Confirm the new connection. Plug in a lamp before the movers leave. If there is no power, call the retailer first. They will tell you whether the order went through to the TDU and give you a confirmation number. If the order is in but the meter is not energized, the retailer escalates to the TDU; do not call the TDU directly.

Note the meter number at the new address. It is on a sticker on the meter face. Match it against the ESI ID on your enrollment confirmation. A mismatch is rare but it does happen with new construction or recently subdivided lots, and the fix is faster if you catch it on day one.

The week after

Send the move-out documentation to your old provider within 14 days. A lease, a closing statement, or the first bill at the new address all qualify. This is what protects you from the early termination fee.

Update your forwarding address with the old provider so the final bill and any deposit refund reach you.

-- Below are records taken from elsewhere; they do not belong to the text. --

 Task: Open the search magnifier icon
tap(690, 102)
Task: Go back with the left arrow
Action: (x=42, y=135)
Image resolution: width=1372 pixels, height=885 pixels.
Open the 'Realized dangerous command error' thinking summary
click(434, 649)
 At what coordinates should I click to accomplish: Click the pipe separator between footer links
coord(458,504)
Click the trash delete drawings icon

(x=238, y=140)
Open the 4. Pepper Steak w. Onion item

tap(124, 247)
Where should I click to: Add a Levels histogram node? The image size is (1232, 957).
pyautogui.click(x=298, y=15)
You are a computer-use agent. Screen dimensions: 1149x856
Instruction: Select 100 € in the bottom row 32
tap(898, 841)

Watch the first bill at the new address. It will be partial, usually 10 to 20 days of usage, and will show the TDU connection charge as a one-time line item. Compare the energy charge per kWh against the rate on your EFL. If it is off by more than a tenth of a cent, the TDU may have used an estimated read; ask for a re-bill from the actual meter read.

When to call instead of shopping

If you are moving with less than 24 hours of notice, skip the comparison shopping. Call a provider you already trust, pay the same-day fee, and lock in a short-term plan (month-to-month or a three-month fixed). Once the dust settles, shop the 12-month options and switch. The PUCT allows switching with no penalty as long as you are off a fixed contract, and a month-to-month plan has no ETF by definition.

Moving in Texas is not complicated. It is just unfamiliar to anyone who has lived in a regulated state, where the utility follows you. Here, the meter stays; the contract starts fresh.